Mme Van Duyn, de nationalité néerlandaise, avait reçu une offre d'emploi afin d'exercer sur le territoire britannique l’activité de secrétaire pour l’Eglise de Scientologie.

Or si la pratique de la scientologie était autorisée au Royaume-Uni pour les ressortissants britanniques, la législation du pays permettait de refuser l'entrée sur le territoire aux ressortissants étrangers venant travailler dans un établissement de scientologie.

Sur ce fondement, Mme Van Duyn s'est vue refuser l'entrée au Royaume-Uni.


La procédure

Mme Van Duyn a saisi le juge britannique afin de contester cette décision des autorités britanniques. Elle soutenait que le refus de l'autoriser à entrer au Royaume-Uni était contraire à :

  • l'article 48 du traité de Rome de 1957 posant le principe de libre circulation des travailleurs au sein de la Communauté économique européenne (CEE) ; et
  • l'article 3 de la directive 64/221 du 25 février 1964 pour la coordination des mesures spéciales aux étrangers en matière de déplacement et de séjour justifiées par des raisons d'ordre public, de sécurité publique et de santé publique, selon lequel « les mesures d'ordre public ou de sécurité publique doivent être fondées exclusivement sur le comportement personnel de l'individu qui en fait l'objet ».

Ainsi, Mme Van Duyn invoquait devant le juge national des droits découlant de dispositions communautaires.
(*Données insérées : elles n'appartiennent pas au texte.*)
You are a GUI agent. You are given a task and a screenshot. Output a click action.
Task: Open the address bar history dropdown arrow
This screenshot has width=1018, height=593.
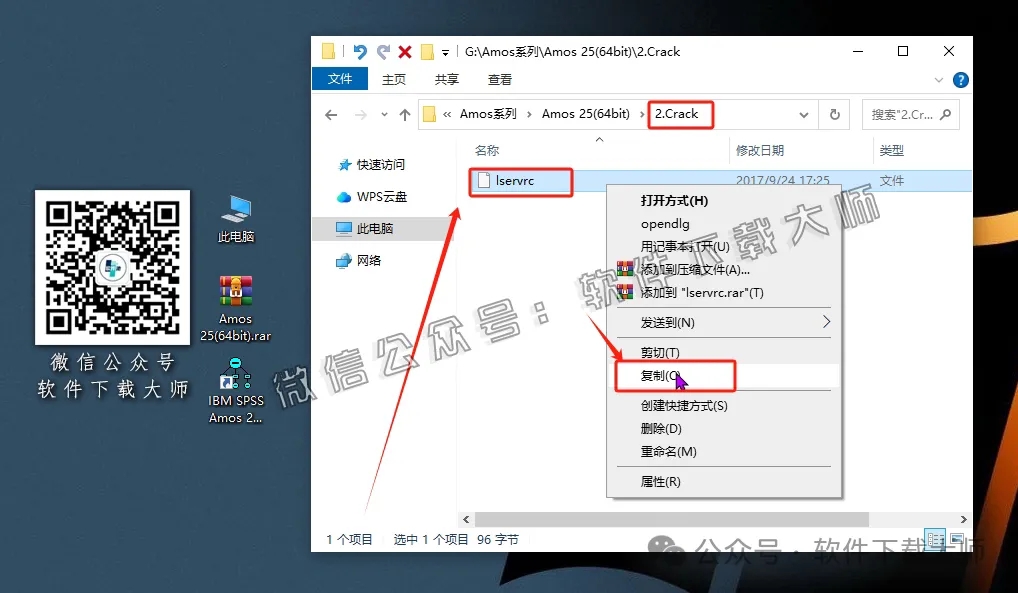tap(806, 114)
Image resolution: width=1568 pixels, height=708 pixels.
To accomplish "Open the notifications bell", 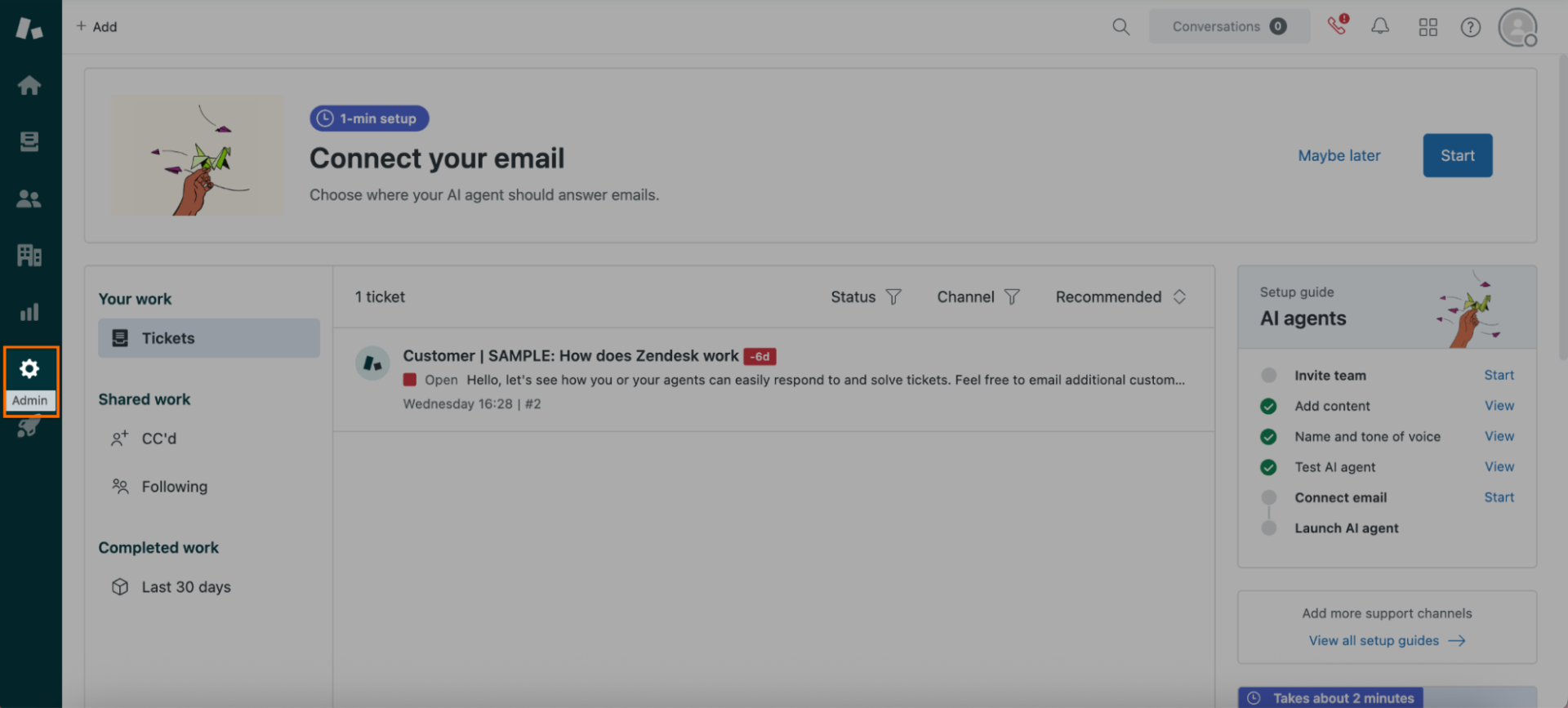I will [1379, 27].
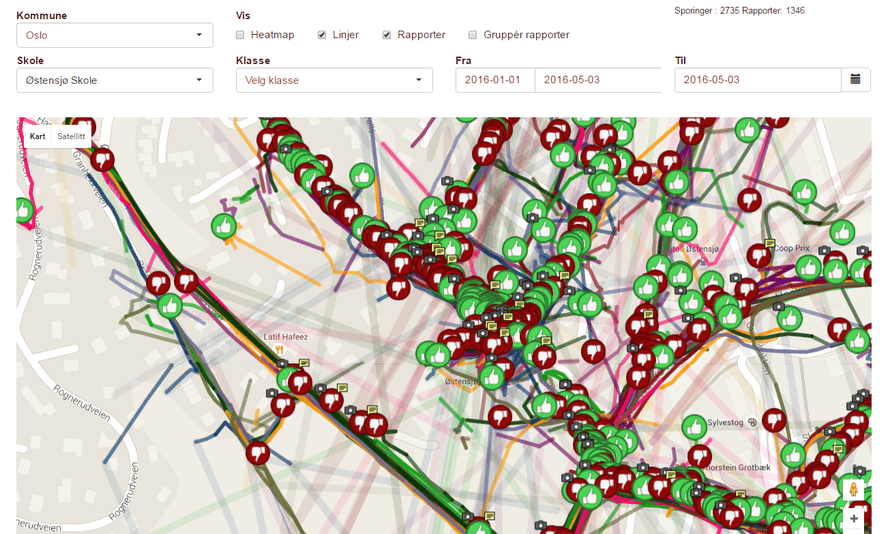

Mais était-elle en droit de se prévaloir de ces dispositions communautaires devant une juridiction nationale ?

Il s'agit, plus généralement, de la question de l'effet direct. Cette notion signifie que le droit de l’Union européenne crée non seulement des obligations pour les États membres, mais également des droits et obligations pour les particuliers, qui peuvent donc invoquer ces droits devant les juridictions nationales.

Or dans son arrêt Van Gend en Loos du 5 février 1963, la Cour de justice des Communautés européennes (CJCE) avait déjà consacré l'effet direct des dispositions des traités à condition qu'elles soient claires et inconditionnelles (cette condition d'inconditionnalité signifiant que la disposition ne doit être assortie d'aucune condition ni subordonnée, dans son exécution ou dans ses effets, à l'intervention d'aucun acte soit des institutions communautaires, soit des États membres).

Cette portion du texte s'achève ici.